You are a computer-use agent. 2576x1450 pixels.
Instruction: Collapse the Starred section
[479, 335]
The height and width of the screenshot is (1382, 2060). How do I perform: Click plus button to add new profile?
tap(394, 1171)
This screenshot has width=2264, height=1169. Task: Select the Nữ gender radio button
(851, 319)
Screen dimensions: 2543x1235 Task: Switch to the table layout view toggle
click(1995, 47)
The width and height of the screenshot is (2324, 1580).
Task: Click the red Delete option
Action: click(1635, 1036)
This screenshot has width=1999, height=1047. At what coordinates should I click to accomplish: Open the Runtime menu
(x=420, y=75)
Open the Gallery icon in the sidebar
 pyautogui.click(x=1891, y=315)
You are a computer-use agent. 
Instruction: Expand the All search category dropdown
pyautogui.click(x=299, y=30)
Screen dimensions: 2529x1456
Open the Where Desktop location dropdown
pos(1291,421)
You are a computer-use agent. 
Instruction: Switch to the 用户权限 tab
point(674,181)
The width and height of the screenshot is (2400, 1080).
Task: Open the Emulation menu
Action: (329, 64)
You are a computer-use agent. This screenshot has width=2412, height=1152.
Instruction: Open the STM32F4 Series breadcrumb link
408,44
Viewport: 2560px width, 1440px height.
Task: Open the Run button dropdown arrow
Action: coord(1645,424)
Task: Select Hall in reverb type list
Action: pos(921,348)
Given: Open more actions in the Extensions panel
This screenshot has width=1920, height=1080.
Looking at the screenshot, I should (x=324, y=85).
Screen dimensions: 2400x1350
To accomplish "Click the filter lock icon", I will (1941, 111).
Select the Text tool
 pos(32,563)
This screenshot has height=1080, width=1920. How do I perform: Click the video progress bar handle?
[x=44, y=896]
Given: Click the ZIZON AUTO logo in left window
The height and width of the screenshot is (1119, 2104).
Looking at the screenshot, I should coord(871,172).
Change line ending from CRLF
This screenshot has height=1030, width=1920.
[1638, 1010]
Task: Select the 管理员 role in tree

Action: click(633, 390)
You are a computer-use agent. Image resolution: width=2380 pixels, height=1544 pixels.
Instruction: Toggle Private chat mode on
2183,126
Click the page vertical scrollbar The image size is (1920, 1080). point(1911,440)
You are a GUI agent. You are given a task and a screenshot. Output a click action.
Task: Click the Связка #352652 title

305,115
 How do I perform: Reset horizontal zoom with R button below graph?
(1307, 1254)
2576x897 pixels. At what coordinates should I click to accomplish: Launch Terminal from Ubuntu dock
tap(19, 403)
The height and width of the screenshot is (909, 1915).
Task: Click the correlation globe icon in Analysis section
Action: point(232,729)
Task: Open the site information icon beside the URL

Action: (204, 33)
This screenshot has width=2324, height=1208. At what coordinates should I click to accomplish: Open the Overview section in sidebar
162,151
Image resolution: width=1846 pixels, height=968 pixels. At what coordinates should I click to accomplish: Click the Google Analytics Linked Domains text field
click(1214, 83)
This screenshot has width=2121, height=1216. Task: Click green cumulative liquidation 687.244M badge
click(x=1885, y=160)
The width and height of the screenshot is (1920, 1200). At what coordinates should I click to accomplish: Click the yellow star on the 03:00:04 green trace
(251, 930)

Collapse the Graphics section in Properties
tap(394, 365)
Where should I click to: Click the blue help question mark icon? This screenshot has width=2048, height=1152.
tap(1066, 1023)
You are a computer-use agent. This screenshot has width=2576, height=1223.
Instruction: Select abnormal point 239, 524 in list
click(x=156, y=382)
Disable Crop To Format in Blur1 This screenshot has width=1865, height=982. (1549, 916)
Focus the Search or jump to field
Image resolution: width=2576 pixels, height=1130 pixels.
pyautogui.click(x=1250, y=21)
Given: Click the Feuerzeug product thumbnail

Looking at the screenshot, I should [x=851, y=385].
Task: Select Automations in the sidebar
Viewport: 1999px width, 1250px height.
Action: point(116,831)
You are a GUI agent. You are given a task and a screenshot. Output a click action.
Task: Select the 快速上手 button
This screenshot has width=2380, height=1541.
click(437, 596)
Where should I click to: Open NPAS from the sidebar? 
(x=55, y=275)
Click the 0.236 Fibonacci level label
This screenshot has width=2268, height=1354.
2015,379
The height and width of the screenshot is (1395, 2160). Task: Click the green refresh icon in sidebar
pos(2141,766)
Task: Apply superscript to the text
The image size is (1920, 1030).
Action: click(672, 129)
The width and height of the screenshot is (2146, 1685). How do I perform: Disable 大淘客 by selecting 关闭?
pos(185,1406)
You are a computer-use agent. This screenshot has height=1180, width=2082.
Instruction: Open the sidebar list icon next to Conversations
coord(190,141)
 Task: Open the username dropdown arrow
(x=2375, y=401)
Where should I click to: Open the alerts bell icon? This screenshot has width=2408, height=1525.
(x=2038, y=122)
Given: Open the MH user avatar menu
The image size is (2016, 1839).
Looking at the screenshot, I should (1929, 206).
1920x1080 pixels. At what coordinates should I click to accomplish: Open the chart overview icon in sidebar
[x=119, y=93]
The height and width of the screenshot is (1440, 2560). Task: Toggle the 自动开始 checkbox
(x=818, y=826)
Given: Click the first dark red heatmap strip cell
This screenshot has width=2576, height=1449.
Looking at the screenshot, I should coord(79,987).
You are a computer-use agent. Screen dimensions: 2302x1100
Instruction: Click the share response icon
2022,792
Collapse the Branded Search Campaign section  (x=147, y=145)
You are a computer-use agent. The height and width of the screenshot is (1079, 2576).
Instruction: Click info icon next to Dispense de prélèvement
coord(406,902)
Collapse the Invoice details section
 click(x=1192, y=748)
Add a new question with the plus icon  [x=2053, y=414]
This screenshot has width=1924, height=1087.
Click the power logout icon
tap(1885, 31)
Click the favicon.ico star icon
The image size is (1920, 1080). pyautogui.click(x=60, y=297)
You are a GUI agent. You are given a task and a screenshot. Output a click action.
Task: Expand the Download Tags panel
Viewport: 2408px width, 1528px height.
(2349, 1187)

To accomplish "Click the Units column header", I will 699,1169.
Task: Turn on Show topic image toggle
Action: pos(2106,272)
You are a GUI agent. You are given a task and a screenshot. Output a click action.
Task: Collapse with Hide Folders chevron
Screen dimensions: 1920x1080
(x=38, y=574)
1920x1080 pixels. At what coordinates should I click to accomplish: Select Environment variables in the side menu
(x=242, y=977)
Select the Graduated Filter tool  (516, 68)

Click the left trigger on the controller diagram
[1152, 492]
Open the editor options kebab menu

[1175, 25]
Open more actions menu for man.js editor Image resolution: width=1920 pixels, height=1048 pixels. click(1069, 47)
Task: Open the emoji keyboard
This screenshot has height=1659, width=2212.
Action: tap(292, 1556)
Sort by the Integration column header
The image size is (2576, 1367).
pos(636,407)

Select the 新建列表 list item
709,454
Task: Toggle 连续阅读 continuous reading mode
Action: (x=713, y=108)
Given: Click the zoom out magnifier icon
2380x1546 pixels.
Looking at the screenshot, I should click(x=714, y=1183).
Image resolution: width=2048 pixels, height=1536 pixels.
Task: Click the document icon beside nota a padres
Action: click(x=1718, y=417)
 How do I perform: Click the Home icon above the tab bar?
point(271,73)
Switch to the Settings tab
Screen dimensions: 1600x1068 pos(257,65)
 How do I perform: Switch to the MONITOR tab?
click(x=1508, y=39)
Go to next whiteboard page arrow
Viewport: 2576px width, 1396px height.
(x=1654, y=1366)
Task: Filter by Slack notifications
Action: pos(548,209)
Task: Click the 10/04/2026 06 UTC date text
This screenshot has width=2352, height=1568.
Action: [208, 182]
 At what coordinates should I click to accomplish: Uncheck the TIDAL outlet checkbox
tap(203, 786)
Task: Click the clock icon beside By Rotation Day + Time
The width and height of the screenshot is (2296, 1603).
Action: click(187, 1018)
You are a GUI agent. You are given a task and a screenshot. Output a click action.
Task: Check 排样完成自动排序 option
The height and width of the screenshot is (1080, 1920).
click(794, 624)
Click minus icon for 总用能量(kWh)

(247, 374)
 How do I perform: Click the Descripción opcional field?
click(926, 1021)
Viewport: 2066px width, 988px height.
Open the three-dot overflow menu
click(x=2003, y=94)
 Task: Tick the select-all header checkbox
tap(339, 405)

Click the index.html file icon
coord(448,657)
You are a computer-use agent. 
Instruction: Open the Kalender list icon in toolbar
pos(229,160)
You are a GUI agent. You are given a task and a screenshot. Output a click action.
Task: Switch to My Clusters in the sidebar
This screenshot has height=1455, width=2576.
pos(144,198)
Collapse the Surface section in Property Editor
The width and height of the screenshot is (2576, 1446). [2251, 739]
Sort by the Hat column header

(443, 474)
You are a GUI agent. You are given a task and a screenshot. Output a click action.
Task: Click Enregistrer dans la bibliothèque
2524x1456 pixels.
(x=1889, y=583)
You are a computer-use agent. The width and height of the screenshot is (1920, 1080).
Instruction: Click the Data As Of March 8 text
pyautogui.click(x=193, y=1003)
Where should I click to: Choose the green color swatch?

====

_Problem to work on_
Your answer should be a single number: how many lines in the listing above contain "panel"?

_Your solution_
2